Source excerpt:
------------------------------------------------

Explanation: Private-offering marketing materials must be accurate, not misleading, and consistent with current offering documents. When a previously approved deck becomes outdated or inconsistent, the appropriate corrective action is to stop using it, update it, and obtain new principal approval before redistributing. The firm should also keep high-level records showing what was used and when, and who approved each version.


Question 3

Topic: Function 3 — Provides Customers with Information About Investments, Makes Recommendations, Transfers Assets and Maintains Appropriate Records

A customer is an accredited investor with $450,000 in liquid investments and asks about a private credit fund your firm is offering in a Regulation D private placement. The term sheet states: “No public market; transfers restricted; no investor redemption program; expected holding period 7–10 years.”

During the profile update, the customer states they expect to need $200,000 in 18 months for a home down payment.

Which action by the representative best aligns with suitability/best interest and fair, balanced communications standards when discussing this offering?

  • A. Recommend it and note the lockup only in the PPM
  • B. Explain the illiquidity and recommend a more liquid alternative
  • C. Recommend using a margin loan to cover the liquidity need
  • D. State the customer can likely resell quickly in a secondary market

Best answer: B

Explanation: Because the customer has a specific $200,000 liquidity need in 18 months, recommending a security with no redemption program and a 7–10 year holding period raises a clear illiquidity-based suitability/best interest concern. The representative should communicate the lack of marketability prominently and consider a more liquid approach rather than implying or relying on an exit that may not exist.


Question 4

Topic: Function 1 — Seeks Business for the Broker-Dealer from Customers and Potential Customers

A broker-dealer is placement agent for a Regulation D Rule 506(b) private placement. To deliver the PPM quickly, a registered rep emails prospects a generic data-room link labeled “Confidential PPM.” The link requires no login and allows downloading. The next day, the rep learns one recipient forwarded the link to a coworker not on the firm’s pre-screened list.

What is the best next step in the workflow to address the special compliance risks of electronic distribution?

------------------------------------------------

The exercise:
Answer these questions from the securities exam excerpt.
1. How much money does the customer in Question 3 expect to need in 18 months, and for what purpose?
2. What expected holding period does the term sheet give for the private credit fund?
3. What label was on the data-room link that the registered rep emailed in Question 4?

Data supplied:
------------------------------------------------

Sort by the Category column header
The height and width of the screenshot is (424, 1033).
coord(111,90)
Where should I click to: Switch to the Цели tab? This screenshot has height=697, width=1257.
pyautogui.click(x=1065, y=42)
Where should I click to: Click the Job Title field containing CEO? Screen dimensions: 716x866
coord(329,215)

------------------------------------------------

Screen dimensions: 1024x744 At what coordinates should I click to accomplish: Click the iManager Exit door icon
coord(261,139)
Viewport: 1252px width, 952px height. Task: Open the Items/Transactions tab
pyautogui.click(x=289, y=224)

------------------------------------------------

Output of the task:
1. $200,000, for a home down payment.
2. 7–10 years.
3. "Confidential PPM."